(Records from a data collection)
#####

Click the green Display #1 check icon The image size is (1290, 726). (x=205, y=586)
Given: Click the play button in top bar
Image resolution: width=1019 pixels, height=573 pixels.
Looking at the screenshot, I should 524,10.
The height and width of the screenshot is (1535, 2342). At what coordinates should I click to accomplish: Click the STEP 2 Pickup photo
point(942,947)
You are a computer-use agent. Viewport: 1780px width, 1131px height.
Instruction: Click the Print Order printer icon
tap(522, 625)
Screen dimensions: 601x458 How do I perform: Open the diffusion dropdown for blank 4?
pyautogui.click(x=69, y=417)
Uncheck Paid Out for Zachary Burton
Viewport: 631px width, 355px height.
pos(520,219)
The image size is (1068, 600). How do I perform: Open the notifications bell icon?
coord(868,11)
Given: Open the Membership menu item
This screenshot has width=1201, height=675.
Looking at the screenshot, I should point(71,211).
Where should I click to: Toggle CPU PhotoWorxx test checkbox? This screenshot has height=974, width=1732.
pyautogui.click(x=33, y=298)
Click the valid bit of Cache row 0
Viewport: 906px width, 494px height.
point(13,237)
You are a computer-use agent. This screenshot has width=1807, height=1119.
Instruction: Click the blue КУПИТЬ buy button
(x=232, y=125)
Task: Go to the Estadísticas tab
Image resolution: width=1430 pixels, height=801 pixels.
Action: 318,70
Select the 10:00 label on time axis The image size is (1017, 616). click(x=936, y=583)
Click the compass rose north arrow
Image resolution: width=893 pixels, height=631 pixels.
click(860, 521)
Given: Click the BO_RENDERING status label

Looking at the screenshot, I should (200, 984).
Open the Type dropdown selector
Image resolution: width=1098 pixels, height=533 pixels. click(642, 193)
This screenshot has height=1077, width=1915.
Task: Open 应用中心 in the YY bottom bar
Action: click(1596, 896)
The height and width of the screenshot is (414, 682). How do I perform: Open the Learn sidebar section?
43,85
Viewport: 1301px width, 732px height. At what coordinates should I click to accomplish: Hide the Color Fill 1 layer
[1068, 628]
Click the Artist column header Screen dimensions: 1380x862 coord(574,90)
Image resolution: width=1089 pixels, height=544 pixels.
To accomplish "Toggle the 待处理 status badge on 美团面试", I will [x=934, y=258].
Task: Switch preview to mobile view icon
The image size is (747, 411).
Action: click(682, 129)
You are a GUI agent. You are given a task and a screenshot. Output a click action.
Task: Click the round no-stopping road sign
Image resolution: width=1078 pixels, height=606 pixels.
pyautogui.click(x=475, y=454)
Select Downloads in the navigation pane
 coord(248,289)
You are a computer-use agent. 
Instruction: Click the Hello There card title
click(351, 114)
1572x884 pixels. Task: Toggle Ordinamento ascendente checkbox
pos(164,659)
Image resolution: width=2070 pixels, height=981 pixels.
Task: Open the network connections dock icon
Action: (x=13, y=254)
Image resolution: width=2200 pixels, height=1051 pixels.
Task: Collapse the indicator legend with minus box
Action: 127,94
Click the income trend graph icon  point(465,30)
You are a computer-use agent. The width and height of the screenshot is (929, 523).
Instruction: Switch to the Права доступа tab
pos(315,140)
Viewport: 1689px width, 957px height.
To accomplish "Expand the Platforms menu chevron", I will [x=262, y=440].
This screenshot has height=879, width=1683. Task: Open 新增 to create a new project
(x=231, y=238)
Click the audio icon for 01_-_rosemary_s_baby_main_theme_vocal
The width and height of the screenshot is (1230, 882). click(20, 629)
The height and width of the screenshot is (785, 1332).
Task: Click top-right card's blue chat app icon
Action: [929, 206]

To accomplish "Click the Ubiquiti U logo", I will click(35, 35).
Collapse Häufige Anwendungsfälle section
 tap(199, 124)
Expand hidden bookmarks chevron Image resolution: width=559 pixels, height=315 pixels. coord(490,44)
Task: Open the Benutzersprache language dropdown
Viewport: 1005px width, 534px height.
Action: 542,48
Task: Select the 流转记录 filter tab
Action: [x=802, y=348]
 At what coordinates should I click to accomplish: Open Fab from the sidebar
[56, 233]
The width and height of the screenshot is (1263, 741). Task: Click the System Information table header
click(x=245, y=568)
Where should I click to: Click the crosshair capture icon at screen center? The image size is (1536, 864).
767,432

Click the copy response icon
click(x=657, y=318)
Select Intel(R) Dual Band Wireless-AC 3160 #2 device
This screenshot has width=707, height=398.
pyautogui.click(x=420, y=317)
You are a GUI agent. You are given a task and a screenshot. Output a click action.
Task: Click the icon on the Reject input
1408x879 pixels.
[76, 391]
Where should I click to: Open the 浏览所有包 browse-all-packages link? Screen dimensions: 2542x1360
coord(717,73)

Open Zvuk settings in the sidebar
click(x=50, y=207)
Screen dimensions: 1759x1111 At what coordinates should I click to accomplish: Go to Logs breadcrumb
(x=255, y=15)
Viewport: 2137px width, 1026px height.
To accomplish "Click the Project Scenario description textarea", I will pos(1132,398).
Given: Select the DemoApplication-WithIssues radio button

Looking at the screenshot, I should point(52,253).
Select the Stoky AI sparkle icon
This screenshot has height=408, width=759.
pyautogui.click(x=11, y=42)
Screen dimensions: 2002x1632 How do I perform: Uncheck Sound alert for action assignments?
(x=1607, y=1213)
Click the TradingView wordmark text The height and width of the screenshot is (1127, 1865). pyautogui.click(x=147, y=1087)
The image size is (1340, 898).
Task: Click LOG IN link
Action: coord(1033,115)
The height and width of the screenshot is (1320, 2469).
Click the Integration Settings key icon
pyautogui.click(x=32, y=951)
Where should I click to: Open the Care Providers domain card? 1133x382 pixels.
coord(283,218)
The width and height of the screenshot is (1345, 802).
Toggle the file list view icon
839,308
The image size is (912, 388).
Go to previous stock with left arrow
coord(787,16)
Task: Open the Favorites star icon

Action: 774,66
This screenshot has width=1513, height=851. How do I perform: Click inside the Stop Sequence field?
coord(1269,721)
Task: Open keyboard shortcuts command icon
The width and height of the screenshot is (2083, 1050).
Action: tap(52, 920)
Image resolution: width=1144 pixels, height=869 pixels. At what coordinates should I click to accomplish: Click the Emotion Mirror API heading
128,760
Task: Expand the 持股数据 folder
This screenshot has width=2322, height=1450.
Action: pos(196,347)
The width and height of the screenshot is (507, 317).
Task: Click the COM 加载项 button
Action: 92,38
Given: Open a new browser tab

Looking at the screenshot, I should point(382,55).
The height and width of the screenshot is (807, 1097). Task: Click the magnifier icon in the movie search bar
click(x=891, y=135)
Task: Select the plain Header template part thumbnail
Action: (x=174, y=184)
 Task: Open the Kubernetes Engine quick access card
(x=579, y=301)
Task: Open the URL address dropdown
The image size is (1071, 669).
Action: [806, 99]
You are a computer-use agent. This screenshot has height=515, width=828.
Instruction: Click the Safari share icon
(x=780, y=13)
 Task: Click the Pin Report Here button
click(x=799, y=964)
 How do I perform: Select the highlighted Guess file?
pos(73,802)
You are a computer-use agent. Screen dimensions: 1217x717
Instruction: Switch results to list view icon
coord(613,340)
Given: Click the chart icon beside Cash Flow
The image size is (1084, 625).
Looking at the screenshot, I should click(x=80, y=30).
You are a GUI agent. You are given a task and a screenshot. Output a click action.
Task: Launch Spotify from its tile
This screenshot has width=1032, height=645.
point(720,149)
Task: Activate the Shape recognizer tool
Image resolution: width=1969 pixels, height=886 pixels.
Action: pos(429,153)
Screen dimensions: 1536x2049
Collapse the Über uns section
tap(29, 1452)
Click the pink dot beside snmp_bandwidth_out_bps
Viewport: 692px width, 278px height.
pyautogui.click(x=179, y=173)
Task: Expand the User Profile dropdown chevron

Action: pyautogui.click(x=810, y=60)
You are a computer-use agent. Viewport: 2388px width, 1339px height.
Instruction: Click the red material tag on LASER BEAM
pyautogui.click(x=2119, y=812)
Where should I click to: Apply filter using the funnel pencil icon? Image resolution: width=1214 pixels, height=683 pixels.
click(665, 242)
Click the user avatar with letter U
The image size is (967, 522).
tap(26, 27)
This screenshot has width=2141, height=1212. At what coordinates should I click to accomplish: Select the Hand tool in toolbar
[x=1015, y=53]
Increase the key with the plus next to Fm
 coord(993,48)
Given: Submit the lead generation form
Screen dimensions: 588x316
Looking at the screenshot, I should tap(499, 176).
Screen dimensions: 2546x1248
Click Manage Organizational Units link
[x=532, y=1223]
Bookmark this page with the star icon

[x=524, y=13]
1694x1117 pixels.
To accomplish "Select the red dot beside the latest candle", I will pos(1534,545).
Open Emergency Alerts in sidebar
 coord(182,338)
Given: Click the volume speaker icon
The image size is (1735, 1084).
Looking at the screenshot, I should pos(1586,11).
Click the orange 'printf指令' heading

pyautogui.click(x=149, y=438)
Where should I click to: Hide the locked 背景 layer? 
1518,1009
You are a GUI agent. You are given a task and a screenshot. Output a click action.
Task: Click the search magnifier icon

#####

### Requirement
Copy out every line above where "computer" is present.

### Answer to this exercise
You are a computer-use agent. Viewport: 1780px width, 1131px height.
You are a computer-use agent. This screenshot has width=1807, height=1119.
You are a computer-use agent. 
You are a computer-use agent. The width and height of the screenshot is (929, 523).
You are a computer-use agent. This screenshot has height=515, width=828.
You are a computer-use agent. Screen dimensions: 1217x717
You are a computer-use agent. Viewport: 2388px width, 1339px height.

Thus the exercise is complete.